WORK TO BE COMPLETED
Look through the data below for the line with "Given: Click the camera logo icon" and the line with "Click the сад им. Чернышевского park", then transcribe exactly from the first through the second, leaving out all pictures.

RECORDS SUPPLIED
----

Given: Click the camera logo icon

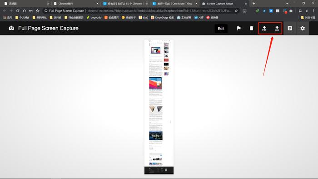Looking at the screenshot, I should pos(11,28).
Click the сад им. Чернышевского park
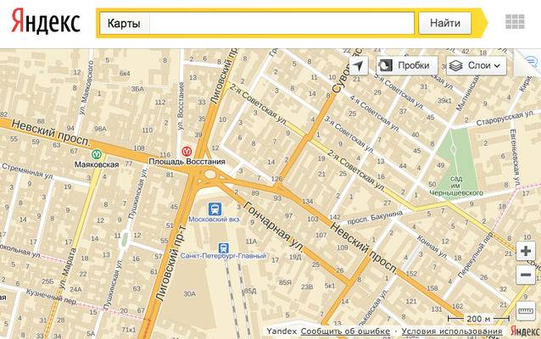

----

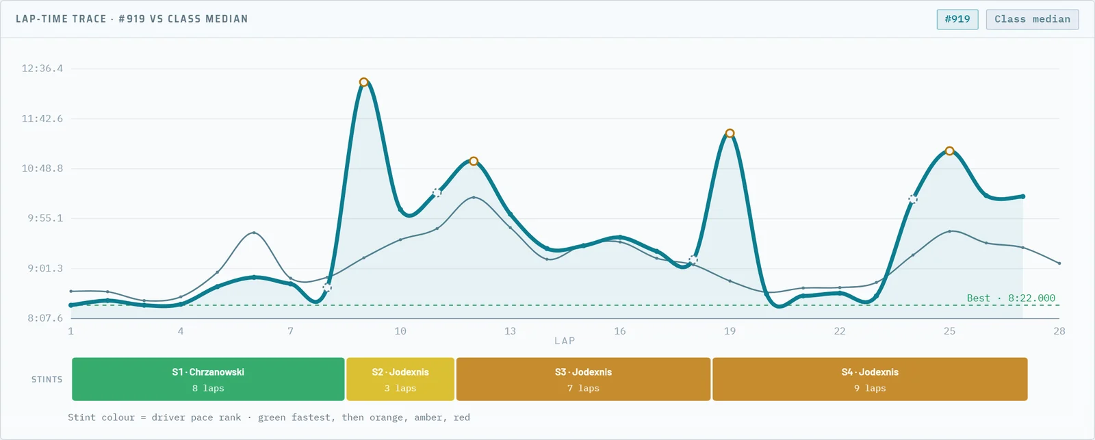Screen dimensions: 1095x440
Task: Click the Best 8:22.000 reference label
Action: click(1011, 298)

----

YOUR RESPONSE
Given: Click the camera logo icon

Looking at the screenshot, I should pos(11,28).
Click the сад им. Чернышевского park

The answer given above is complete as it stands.